» JOB
Identify every line in the entries below that contains the string "dropdown" and copy each of those lines in full. The match is case-sensitive.

» SUPPLIED DATA
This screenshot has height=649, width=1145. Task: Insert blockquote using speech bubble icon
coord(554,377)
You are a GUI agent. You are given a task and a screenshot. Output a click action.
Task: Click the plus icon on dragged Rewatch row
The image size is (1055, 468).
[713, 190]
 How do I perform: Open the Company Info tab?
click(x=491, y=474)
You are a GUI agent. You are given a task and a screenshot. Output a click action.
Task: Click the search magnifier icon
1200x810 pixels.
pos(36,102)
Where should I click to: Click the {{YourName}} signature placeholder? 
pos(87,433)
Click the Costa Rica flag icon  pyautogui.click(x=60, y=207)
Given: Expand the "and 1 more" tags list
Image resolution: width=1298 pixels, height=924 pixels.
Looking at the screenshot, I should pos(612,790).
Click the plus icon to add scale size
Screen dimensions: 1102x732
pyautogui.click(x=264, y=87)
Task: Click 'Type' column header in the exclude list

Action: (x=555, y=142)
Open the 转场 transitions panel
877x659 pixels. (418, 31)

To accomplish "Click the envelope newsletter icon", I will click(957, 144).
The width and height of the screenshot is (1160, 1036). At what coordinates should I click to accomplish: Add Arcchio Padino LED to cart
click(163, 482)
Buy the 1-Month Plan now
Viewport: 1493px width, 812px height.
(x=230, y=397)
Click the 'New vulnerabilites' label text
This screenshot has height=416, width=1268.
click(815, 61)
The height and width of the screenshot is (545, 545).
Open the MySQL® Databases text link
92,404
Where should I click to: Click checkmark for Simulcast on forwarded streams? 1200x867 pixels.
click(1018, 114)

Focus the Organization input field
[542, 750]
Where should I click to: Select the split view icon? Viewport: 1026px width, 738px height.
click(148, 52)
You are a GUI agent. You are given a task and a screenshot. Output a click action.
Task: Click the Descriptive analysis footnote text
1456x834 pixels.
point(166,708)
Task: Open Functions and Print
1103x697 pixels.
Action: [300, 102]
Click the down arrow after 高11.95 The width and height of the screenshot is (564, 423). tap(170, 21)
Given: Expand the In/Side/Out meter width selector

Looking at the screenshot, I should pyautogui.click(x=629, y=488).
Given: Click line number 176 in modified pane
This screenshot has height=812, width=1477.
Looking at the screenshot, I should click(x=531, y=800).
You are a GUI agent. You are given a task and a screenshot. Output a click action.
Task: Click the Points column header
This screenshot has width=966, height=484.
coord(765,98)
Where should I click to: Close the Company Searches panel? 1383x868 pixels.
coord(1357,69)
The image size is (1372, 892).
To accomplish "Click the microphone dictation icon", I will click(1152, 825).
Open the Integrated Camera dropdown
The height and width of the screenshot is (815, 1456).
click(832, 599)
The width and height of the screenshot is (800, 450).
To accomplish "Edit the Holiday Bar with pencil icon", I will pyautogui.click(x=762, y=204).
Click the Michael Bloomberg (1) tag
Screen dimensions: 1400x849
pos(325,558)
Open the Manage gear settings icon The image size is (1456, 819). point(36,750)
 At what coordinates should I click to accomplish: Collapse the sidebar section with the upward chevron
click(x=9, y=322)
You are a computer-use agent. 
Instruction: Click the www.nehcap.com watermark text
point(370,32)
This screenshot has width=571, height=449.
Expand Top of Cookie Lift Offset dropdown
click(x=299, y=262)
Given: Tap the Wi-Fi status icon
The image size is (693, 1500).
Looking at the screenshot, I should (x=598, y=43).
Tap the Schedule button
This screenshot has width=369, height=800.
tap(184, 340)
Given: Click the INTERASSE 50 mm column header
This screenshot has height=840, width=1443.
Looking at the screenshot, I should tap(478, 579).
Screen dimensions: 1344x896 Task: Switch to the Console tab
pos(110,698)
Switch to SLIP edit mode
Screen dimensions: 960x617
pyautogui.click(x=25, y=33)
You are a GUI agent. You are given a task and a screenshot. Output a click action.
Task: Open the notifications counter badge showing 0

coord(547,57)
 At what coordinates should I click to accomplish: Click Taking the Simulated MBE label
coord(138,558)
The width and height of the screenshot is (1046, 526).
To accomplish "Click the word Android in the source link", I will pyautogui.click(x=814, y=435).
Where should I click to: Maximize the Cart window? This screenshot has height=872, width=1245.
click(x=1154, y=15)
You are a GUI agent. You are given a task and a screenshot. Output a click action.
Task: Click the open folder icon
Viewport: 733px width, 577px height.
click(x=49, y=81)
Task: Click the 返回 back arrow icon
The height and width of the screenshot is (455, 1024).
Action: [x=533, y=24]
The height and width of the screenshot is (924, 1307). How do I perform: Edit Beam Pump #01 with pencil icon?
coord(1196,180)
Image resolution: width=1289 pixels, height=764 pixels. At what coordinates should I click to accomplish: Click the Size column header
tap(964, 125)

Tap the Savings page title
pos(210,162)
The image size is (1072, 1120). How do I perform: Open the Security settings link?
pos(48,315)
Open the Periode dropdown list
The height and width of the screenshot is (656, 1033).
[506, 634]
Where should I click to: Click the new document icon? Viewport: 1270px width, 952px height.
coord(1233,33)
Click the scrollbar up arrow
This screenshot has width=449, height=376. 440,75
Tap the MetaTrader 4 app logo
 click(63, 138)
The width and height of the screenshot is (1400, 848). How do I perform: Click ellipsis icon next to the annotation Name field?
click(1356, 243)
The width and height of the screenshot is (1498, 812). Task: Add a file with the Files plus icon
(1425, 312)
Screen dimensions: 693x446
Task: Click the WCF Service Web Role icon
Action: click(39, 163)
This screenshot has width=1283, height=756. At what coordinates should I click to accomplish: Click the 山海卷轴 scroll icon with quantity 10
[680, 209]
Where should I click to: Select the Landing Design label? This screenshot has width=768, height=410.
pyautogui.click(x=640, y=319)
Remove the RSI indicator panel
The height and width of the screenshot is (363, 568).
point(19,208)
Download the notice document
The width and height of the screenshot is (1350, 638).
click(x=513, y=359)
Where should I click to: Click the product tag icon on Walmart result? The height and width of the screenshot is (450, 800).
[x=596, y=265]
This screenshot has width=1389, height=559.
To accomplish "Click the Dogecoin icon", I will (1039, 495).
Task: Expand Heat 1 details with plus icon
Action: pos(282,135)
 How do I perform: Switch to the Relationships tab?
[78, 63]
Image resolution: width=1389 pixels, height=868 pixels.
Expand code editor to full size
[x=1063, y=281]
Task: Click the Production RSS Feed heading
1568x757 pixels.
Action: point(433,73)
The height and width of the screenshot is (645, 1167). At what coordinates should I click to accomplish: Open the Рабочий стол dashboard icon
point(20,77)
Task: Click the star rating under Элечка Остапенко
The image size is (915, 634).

» WRITTEN RESPONSE
Open the Integrated Camera dropdown
Expand Top of Cookie Lift Offset dropdown
Open the Periode dropdown list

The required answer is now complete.